I have reviewed my results once again:

This commit is fine:
64b7aad - Ingo Molnar, 7 weeks ago : Merge branch 'sched/urgent' into
sched/core, to pick up fixes before applying new changes

This version has already a problem:
2159197 - Peter Zijlstra, 8 weeks ago : sched/core: Enable increased
load resolution on 64-bit kernels

git bisect start
git bisect good 64b7aad
git bisect bad 2159197
Bisecting: 1 revision left to test after this (roughly 1 step)
[eb58075149b7f0300ff19142e6245fe75db2a081] sched/core: Introduce
'struct rq_flags'

The kernel I got after bisecting does not boot - I'm getting kernel panic. 

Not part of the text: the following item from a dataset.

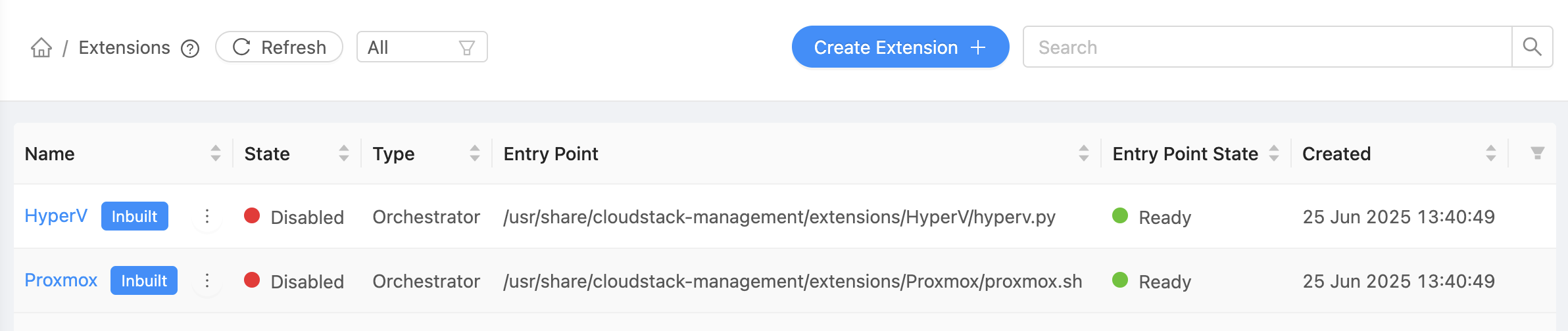Screen dimensions: 1568x331
Task: Click the search magnifier icon
Action: pyautogui.click(x=1532, y=47)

In any case, the regression was introduced between
git bisect good 64b7aad
git bisect bad 2159197

and there is just one commit in-between. 

Jirka
Comment 14 Jirka Hladky 2016-06-23 14:46:07 UTC
Latest update from Peter Zijlstra
peterz@infradead.org

=======================================================
Yes, that is indeed the culprit.

The below 'revert' makes it go fast again. I'll try and figure out
what's wrong tomorrow.

---

diff --git a/kernel/sched/sched.h b/kernel/sched/sched.h
index bf6fea9..e7e312b 100644
--- a/kernel/sched/sched.h
+++ b/kernel/sched/sched.h
@@ -55,7 +55,7 @@ static inline void cpu_load_update_active(struct rq *this_rq) { }
  * Really only required when CONFIG_FAIR_GROUP_SCHED is also set, but to
  * increase coverage and consistency always enable it on 64bit platforms.
  */
-#ifdef CONFIG_64BIT
+#if 0 // def CONFIG_64BIT
 # define NICE_0_LOAD_SHIFT     (SCHED_FIXEDPOINT_SHIFT + SCHED_FIXEDPOINT_SHIFT)
 # define scale_load(w)         ((w) << SCHED_FIXEDPOINT_SHIFT)
 # define scale_load_down(w)    ((w) >> SCHED_FIXEDPOINT_SHIFT)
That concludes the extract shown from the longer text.